[Start of section]
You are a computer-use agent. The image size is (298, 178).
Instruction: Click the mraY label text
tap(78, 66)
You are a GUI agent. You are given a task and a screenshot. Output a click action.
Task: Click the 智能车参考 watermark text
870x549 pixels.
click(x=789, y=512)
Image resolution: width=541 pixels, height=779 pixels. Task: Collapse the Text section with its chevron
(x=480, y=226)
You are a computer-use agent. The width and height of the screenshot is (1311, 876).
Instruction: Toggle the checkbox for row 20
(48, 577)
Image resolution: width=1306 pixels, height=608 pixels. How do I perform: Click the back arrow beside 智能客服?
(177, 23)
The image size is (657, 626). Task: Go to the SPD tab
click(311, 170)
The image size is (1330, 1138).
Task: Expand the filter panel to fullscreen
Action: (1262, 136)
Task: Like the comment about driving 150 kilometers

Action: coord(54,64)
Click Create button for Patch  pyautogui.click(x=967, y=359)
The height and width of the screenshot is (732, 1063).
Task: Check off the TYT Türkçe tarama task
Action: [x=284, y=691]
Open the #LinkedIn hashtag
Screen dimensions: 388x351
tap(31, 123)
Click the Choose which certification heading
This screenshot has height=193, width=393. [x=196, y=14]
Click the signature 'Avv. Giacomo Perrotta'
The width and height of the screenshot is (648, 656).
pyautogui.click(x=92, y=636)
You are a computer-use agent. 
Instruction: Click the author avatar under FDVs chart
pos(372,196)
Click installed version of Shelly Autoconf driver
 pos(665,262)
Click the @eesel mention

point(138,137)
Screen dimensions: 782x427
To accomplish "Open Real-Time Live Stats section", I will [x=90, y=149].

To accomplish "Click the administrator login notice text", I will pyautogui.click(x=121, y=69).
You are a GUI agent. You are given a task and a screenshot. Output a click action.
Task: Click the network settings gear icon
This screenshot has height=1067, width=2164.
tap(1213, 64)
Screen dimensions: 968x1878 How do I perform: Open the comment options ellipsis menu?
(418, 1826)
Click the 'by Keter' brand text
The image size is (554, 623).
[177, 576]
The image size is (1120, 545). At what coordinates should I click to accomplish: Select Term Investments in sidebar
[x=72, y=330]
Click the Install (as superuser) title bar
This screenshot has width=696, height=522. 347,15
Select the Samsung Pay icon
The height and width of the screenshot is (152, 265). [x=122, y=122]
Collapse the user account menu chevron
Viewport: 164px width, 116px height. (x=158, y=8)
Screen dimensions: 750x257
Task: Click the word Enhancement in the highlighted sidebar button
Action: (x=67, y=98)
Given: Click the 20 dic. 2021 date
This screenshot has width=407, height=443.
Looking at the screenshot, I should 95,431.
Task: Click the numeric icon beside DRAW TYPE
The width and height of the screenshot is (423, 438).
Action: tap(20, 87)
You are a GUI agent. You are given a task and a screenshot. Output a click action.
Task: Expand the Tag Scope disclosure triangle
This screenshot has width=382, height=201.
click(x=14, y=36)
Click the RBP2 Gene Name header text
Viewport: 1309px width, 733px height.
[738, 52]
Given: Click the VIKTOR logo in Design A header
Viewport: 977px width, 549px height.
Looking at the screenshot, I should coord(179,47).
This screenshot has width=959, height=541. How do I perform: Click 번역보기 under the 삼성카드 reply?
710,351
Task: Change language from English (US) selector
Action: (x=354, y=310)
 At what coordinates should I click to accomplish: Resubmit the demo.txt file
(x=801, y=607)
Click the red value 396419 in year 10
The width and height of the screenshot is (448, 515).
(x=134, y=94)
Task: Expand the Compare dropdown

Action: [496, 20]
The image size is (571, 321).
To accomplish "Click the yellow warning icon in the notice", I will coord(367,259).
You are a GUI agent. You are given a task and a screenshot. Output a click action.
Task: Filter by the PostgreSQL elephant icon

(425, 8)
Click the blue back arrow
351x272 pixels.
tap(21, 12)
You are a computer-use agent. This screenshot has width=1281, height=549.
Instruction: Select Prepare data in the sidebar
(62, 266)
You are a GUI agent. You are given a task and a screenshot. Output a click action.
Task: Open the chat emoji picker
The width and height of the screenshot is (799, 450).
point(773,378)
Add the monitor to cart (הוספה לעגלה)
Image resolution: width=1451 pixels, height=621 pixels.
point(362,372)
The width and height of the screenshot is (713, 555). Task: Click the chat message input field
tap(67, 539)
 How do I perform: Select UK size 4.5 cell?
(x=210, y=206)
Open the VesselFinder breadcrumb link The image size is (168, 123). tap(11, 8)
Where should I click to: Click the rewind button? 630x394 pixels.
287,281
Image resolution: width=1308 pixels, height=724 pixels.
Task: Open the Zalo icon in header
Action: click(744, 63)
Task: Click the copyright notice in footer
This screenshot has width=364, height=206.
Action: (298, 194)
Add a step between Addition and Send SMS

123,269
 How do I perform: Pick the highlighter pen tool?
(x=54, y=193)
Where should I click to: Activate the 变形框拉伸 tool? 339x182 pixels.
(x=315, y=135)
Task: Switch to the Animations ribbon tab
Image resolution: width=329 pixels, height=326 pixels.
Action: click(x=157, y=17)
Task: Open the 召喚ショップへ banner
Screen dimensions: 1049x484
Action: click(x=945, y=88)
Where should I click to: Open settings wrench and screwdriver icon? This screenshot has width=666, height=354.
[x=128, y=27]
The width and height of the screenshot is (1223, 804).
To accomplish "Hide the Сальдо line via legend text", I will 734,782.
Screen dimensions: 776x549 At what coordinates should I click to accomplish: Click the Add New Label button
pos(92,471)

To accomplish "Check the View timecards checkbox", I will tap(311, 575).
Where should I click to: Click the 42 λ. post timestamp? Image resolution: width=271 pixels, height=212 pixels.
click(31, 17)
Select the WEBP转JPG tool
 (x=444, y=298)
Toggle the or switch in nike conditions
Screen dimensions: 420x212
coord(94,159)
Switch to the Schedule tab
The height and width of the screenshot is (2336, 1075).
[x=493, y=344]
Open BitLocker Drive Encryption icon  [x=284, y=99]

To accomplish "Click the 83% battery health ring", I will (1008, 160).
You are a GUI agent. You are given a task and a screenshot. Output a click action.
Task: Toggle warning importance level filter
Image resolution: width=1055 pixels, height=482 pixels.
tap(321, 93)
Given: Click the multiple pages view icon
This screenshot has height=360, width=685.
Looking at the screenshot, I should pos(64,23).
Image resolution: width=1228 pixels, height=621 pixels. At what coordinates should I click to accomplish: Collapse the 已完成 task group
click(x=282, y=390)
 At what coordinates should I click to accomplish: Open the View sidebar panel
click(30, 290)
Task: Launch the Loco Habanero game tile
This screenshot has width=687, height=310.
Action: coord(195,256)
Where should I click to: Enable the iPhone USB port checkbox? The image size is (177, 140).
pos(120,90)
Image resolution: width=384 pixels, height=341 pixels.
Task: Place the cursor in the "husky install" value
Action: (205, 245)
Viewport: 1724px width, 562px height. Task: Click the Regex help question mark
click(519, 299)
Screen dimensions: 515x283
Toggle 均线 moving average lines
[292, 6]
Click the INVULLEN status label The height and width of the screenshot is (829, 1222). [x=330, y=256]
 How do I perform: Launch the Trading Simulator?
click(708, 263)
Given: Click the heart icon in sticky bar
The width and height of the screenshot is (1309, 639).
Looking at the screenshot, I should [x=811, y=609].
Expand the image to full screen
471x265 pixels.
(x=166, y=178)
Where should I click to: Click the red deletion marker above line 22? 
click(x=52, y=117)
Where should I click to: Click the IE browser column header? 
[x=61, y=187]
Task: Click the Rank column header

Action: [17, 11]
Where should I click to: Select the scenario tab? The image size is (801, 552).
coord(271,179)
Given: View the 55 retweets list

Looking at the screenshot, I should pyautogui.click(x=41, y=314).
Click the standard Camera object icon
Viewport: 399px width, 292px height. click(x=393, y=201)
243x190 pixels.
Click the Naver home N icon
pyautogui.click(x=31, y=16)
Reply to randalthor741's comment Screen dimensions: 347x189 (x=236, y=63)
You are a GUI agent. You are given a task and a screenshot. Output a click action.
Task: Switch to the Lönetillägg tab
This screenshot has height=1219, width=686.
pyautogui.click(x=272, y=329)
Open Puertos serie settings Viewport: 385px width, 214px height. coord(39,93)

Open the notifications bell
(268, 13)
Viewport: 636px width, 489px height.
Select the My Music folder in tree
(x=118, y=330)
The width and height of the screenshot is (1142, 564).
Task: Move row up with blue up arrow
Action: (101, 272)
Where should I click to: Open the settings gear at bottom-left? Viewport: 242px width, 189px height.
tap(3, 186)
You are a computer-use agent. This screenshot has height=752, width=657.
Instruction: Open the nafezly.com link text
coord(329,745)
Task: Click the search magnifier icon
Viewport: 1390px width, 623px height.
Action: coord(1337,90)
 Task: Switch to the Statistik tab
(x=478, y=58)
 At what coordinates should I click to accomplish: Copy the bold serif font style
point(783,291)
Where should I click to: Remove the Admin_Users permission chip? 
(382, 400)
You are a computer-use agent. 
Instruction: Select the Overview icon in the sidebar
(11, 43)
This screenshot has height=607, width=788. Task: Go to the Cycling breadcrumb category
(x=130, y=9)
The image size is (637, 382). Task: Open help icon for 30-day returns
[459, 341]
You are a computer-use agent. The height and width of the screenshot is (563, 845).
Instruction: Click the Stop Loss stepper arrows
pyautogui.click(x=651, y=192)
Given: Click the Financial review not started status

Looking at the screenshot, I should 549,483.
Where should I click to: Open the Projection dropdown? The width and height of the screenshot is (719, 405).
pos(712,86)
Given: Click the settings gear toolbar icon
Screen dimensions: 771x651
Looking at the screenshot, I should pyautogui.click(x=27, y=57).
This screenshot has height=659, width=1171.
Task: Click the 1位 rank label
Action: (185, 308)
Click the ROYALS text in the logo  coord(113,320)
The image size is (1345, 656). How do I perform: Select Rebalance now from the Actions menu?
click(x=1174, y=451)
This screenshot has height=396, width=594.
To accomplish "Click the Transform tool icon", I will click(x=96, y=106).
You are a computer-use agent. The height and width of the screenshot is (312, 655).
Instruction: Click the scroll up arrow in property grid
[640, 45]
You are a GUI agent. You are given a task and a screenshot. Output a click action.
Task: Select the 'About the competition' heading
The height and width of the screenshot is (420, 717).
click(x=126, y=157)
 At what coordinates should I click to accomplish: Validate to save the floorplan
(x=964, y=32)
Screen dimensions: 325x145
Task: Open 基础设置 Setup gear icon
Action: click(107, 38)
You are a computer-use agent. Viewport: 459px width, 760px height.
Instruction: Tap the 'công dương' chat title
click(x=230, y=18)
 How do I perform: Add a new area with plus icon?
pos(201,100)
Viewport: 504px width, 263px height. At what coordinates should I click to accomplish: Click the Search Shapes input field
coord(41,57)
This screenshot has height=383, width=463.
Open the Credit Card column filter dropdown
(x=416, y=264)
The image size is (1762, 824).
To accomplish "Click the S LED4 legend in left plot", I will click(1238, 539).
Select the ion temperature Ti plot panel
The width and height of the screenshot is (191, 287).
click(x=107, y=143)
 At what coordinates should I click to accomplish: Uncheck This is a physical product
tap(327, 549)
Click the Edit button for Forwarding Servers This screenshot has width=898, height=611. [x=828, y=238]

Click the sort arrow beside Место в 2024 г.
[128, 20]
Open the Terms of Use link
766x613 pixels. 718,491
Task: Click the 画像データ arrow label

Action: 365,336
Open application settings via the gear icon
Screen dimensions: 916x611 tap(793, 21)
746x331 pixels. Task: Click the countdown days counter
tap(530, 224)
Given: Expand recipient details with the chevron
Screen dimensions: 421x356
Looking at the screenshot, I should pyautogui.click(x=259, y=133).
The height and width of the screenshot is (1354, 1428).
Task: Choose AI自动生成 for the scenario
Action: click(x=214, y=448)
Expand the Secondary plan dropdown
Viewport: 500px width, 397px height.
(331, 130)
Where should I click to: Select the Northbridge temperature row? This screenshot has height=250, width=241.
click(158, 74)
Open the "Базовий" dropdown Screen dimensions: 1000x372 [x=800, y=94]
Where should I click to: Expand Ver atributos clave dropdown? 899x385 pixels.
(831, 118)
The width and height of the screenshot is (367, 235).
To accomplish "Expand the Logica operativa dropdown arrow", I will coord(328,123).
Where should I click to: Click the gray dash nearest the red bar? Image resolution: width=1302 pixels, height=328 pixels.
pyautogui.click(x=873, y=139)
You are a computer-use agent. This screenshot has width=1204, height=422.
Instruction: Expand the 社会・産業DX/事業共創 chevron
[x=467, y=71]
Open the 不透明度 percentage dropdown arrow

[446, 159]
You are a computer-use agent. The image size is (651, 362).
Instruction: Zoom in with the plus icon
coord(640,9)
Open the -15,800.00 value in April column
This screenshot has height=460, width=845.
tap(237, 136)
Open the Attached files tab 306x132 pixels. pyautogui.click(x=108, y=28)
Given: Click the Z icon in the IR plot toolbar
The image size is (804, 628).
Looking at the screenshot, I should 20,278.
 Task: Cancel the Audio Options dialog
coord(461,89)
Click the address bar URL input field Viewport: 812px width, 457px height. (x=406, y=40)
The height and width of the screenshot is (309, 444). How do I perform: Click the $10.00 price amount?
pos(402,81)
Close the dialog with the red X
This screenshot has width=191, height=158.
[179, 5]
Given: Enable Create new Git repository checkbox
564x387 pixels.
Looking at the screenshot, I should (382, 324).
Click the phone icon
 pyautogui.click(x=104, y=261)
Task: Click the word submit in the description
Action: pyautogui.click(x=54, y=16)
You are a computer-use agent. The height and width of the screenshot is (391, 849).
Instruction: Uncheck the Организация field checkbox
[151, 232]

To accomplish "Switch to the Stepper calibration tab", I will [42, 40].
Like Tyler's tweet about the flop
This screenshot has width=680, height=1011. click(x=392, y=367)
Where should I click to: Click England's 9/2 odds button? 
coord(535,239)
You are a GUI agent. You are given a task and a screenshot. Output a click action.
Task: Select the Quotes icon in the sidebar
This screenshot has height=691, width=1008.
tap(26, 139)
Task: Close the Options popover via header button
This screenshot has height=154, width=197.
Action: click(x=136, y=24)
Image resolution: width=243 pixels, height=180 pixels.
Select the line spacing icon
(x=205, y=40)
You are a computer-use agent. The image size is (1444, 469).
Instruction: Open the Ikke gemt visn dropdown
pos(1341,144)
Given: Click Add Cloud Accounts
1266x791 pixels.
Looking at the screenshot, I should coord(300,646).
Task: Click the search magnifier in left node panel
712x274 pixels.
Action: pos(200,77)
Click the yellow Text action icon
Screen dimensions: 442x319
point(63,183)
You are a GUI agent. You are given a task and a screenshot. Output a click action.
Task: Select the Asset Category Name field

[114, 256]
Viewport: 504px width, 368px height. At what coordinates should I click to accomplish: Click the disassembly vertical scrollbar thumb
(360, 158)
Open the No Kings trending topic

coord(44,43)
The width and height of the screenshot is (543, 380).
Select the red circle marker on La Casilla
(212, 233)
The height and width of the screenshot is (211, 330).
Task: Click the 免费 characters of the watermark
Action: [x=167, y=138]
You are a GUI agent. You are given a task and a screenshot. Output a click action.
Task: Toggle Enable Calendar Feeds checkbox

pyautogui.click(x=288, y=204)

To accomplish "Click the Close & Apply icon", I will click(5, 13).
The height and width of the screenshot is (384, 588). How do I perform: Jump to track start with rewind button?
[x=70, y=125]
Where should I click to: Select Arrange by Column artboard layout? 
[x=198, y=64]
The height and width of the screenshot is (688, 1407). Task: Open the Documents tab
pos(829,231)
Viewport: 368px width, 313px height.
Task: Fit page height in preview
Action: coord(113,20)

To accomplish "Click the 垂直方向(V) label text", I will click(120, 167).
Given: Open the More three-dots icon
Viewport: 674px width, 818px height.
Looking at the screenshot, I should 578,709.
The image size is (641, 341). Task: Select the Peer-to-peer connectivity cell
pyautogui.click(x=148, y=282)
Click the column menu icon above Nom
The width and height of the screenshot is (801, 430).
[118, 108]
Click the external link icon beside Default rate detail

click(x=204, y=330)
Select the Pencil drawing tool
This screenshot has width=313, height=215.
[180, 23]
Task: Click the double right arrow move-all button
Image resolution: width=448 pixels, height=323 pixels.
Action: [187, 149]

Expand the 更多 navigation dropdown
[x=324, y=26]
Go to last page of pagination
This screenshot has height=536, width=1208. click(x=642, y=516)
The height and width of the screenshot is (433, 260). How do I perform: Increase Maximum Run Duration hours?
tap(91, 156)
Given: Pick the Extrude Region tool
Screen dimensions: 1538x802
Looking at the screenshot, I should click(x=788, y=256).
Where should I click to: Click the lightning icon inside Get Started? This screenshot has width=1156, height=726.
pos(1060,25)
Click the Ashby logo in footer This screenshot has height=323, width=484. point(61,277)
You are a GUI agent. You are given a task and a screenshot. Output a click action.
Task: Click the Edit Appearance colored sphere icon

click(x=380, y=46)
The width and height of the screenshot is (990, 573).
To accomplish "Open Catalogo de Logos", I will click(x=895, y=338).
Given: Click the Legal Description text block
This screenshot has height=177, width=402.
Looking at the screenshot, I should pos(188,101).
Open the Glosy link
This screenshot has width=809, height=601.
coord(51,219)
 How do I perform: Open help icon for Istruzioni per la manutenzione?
[End of section]
- _Task to carry out_
Could you repeat exactly the lines in the listing above from the one with "Open the VesselFinder" down to the one with "The width and height of the screenshot is (1223, 804)."? Include both of those lines.

- _Written response_
Open the VesselFinder breadcrumb link The image size is (168, 123). tap(11, 8)
Where should I click to: Click the rewind button? 630x394 pixels.
287,281
Image resolution: width=1308 pixels, height=724 pixels.
Task: Open the Zalo icon in header
Action: click(744, 63)
Task: Click the copyright notice in footer
This screenshot has width=364, height=206.
Action: (298, 194)
Add a step between Addition and Send SMS

123,269
 How do I perform: Pick the highlighter pen tool?
(x=54, y=193)
Where should I click to: Activate the 变形框拉伸 tool? 339x182 pixels.
(x=315, y=135)
Task: Switch to the Animations ribbon tab
Image resolution: width=329 pixels, height=326 pixels.
Action: click(x=157, y=17)
Task: Open the 召喚ショップへ banner
Screen dimensions: 1049x484
Action: click(x=945, y=88)
Where should I click to: Open settings wrench and screwdriver icon? This screenshot has width=666, height=354.
[x=128, y=27]
The width and height of the screenshot is (1223, 804).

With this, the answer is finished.